Gibson’s lab, which uses mass spectrometry to investigate the utility of phosphoproteins as cancer biomarkers, among other projects, recently upgraded to AB SCIEX’s TripleTOF 5600, the machine Aebersold’s group used to develop SWATH. Already, says Gibson, his lab members are noticing a positive impact on their experiments. Ten years ago, scanning the peptides in a sample would have taken 2 seconds; current technology can do 30 scans in 1 second.
SWATH technology comes into play during a second pass through the mass analyzer, after peptide ions have fractionated a second time via collision. The spectrometer is set to analyze the ions in clearly defined spectral ranges called swaths, says Ron Bonner a principle scientist at AB SCIEX. The quadrupoles’ quick switching between swaths allows the instrument to cycle through 32 swaths and gather information on all detectable ions.
Using this protocol to examine how comprehensively SWATH methodology could map a proteome, Aebersold’s group identified almost 4,000 yeast proteins, essentially corresponding to the complete yeast proteome, confirming the method’s utility. One of the best features of this new setup is speed, says Bonner. Only a few years ago, a shotgun approach aimed at mapping a proteome could take a month, because it required prefractionating the proteins and running each fraction as many as 8 times to avoid missing peptides. SWATH requires no prefractionation before the samples are applied to liquid chromatography columns, and Aebersold has mapped about 2,000 yeast proteins in a 2-hour run, says Bonner.
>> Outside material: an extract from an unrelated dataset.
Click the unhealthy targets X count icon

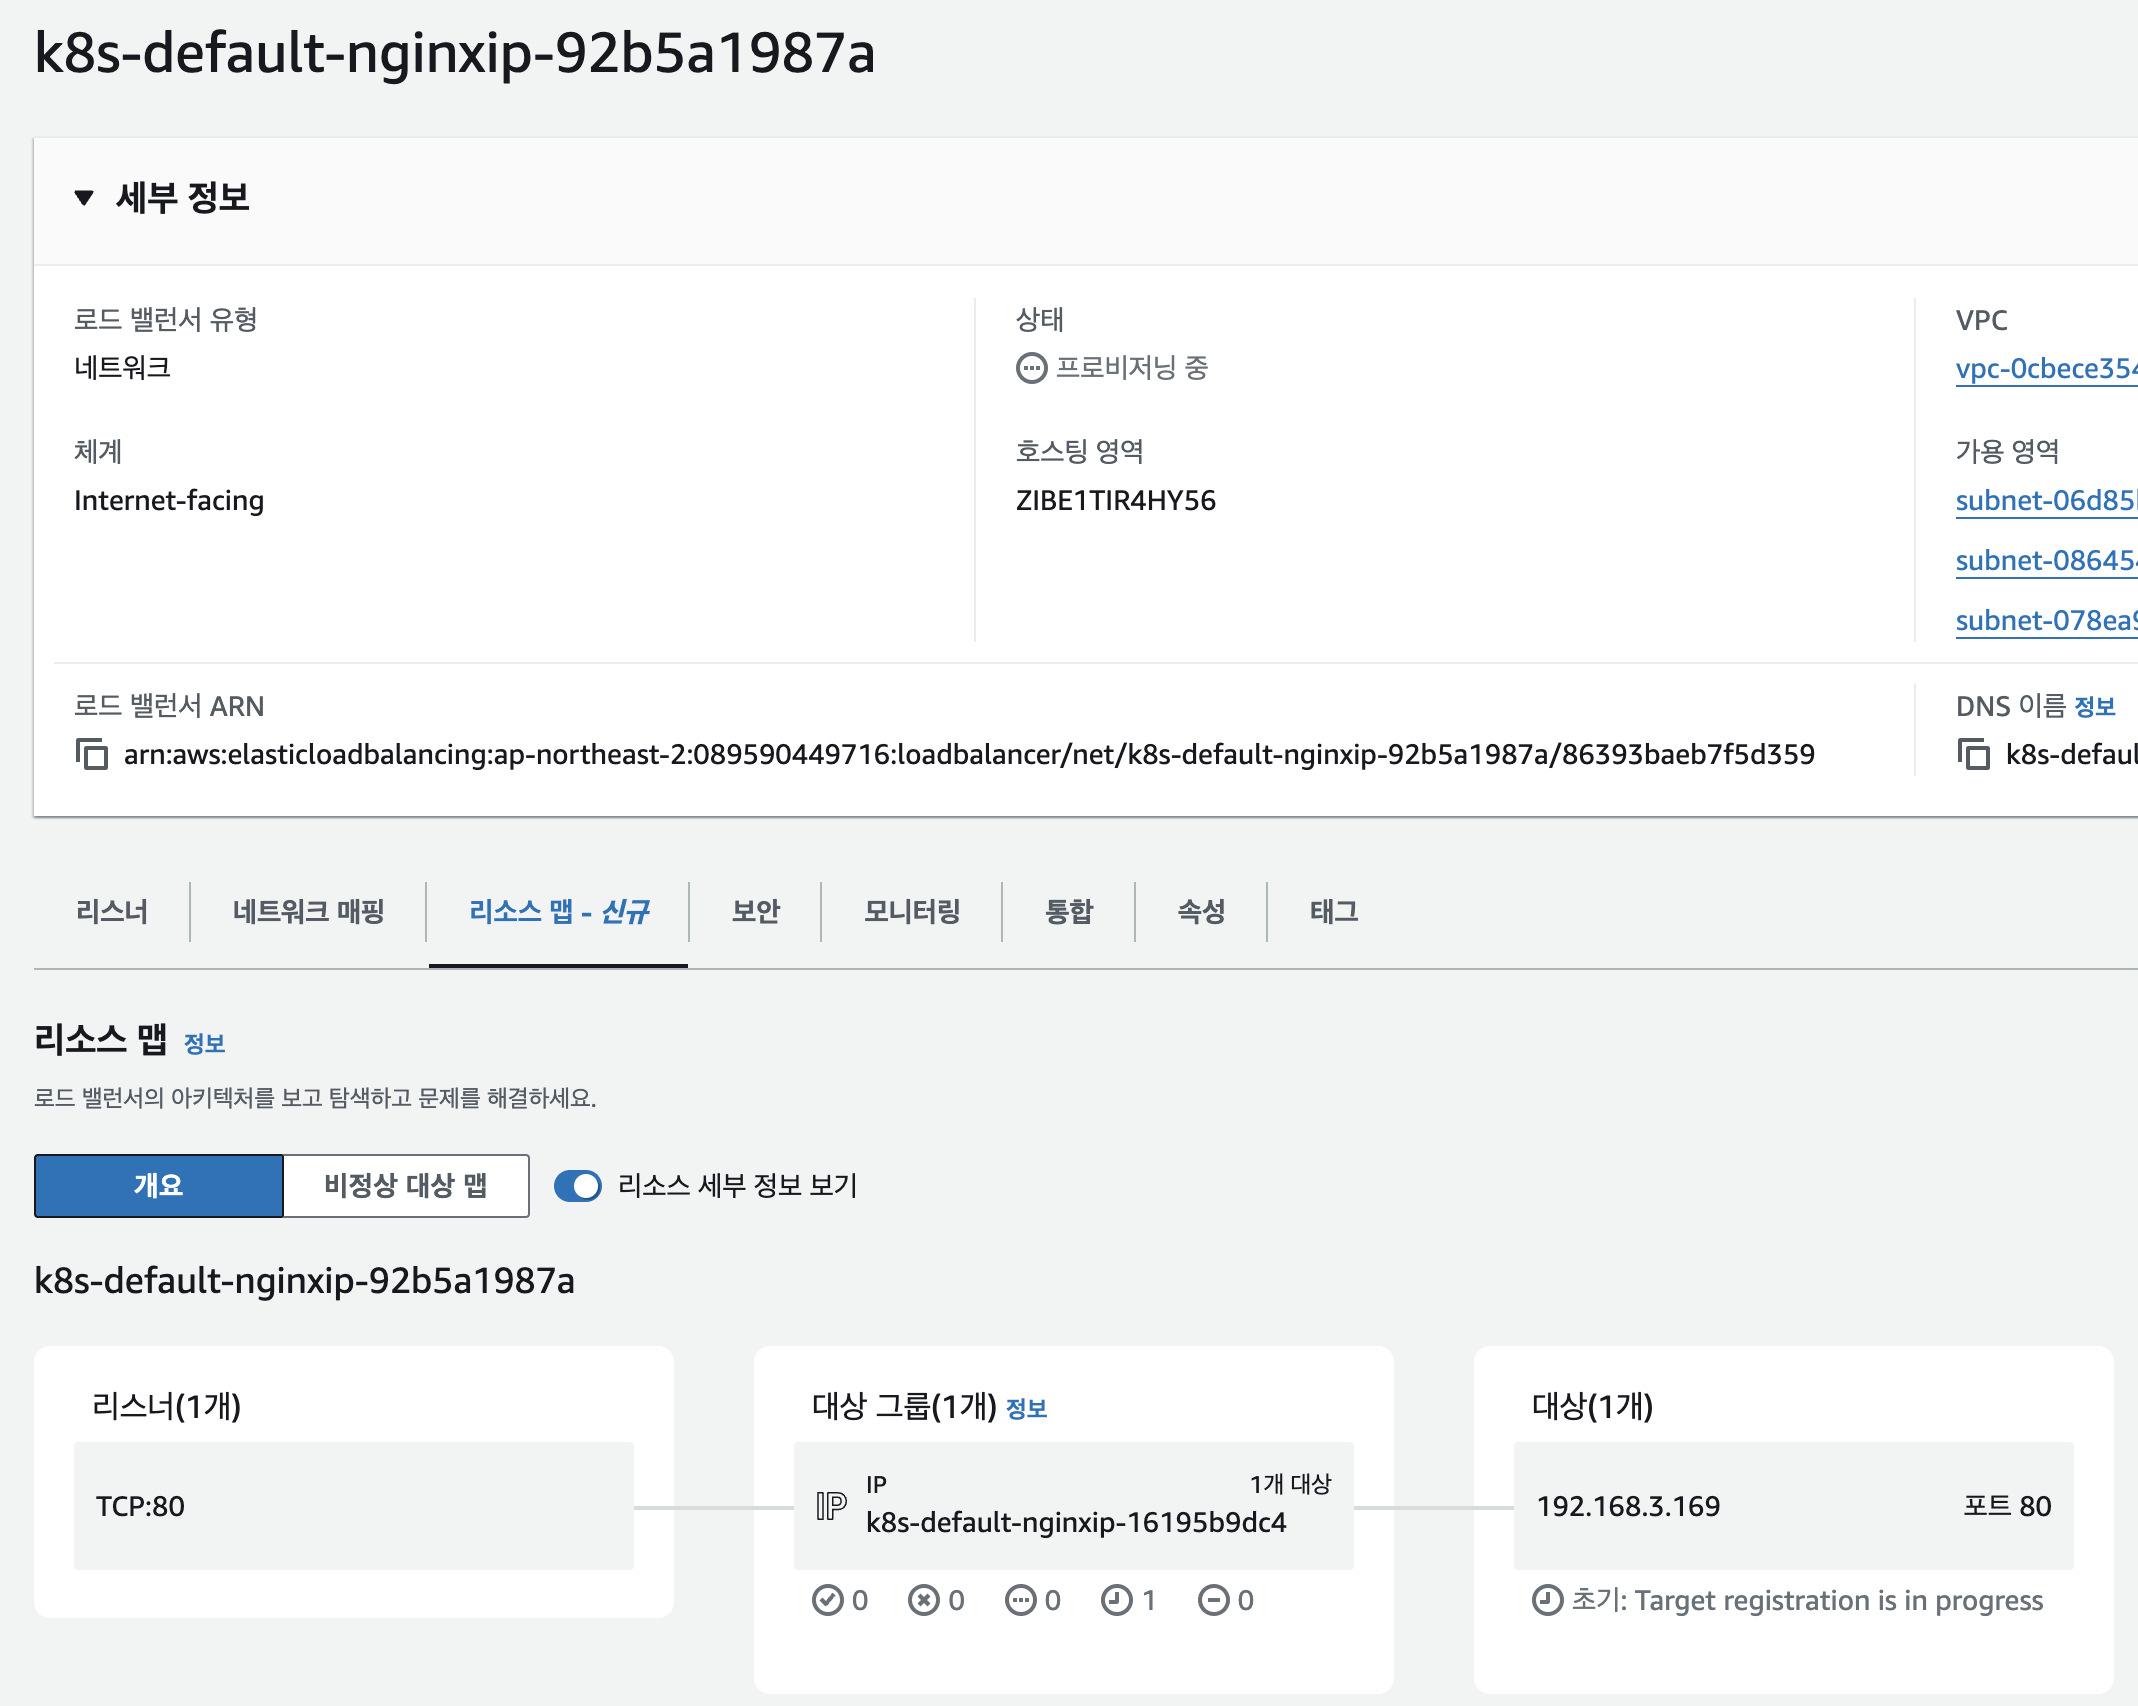coord(923,1601)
Combining quantification and identification in one experiment has changed how Gibson’s lab approaches experiments such as biomarker discovery projects. Before, he says, it could be a laborious, months-long process to first begin identifying possible proteins of interest, and then perform the necessary experiments to quantify their abundance. Now lab members are planning experiments that identify and quantify in one run. Researchers in Gibson’s lab are pleased with the 5600’s sturdiness as well, he says. Previous instruments sometimes needed frequent servicing or required a month’s worth of troubleshooting to identify why detection sensitivity had dropped off, but the new instrument’s detectors have remained stable for months, which also helps when scientists want to compare experiments done half a year apart.
“It’s changed the game of how we do experiments in the lab,” Gibson says. “Now when we sit down to design, we build SWATH acquisition into almost everything. It works.”